* _ABOUT THIS EXERCISE_
What you return has to match the listing below line for line.

* * * * * * *

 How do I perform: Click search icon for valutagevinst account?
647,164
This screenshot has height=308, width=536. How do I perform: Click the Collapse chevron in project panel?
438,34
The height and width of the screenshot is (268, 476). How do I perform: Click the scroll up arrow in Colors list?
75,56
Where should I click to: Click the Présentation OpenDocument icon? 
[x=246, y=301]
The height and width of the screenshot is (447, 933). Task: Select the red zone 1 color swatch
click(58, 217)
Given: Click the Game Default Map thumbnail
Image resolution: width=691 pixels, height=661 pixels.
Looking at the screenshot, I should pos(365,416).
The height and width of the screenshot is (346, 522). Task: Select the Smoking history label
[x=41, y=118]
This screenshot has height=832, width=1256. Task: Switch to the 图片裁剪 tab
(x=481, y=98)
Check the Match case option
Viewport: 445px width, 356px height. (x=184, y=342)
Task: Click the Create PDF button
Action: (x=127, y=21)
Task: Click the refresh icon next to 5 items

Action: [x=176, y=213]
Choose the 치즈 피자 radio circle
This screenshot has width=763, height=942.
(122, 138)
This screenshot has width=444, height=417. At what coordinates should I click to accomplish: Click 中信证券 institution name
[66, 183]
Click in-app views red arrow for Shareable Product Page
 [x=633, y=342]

* * * * * * *

* _SOLUTION TO THE PROBLEM_
 How do I perform: Click search icon for valutagevinst account?
647,164
This screenshot has height=308, width=536. How do I perform: Click the Collapse chevron in project panel?
438,34
The height and width of the screenshot is (268, 476). How do I perform: Click the scroll up arrow in Colors list?
75,56
Where should I click to: Click the Présentation OpenDocument icon? 
[x=246, y=301]
The height and width of the screenshot is (447, 933). Task: Select the red zone 1 color swatch
click(58, 217)
Given: Click the Game Default Map thumbnail
Image resolution: width=691 pixels, height=661 pixels.
Looking at the screenshot, I should pos(365,416).
The height and width of the screenshot is (346, 522). Task: Select the Smoking history label
[x=41, y=118]
This screenshot has height=832, width=1256. Task: Switch to the 图片裁剪 tab
(x=481, y=98)
Check the Match case option
Viewport: 445px width, 356px height. (x=184, y=342)
Task: Click the Create PDF button
Action: (x=127, y=21)
Task: Click the refresh icon next to 5 items

Action: [x=176, y=213]
Choose the 치즈 피자 radio circle
This screenshot has width=763, height=942.
(122, 138)
This screenshot has width=444, height=417. At what coordinates should I click to accomplish: Click 中信证券 institution name
[66, 183]
Click in-app views red arrow for Shareable Product Page
 [x=633, y=342]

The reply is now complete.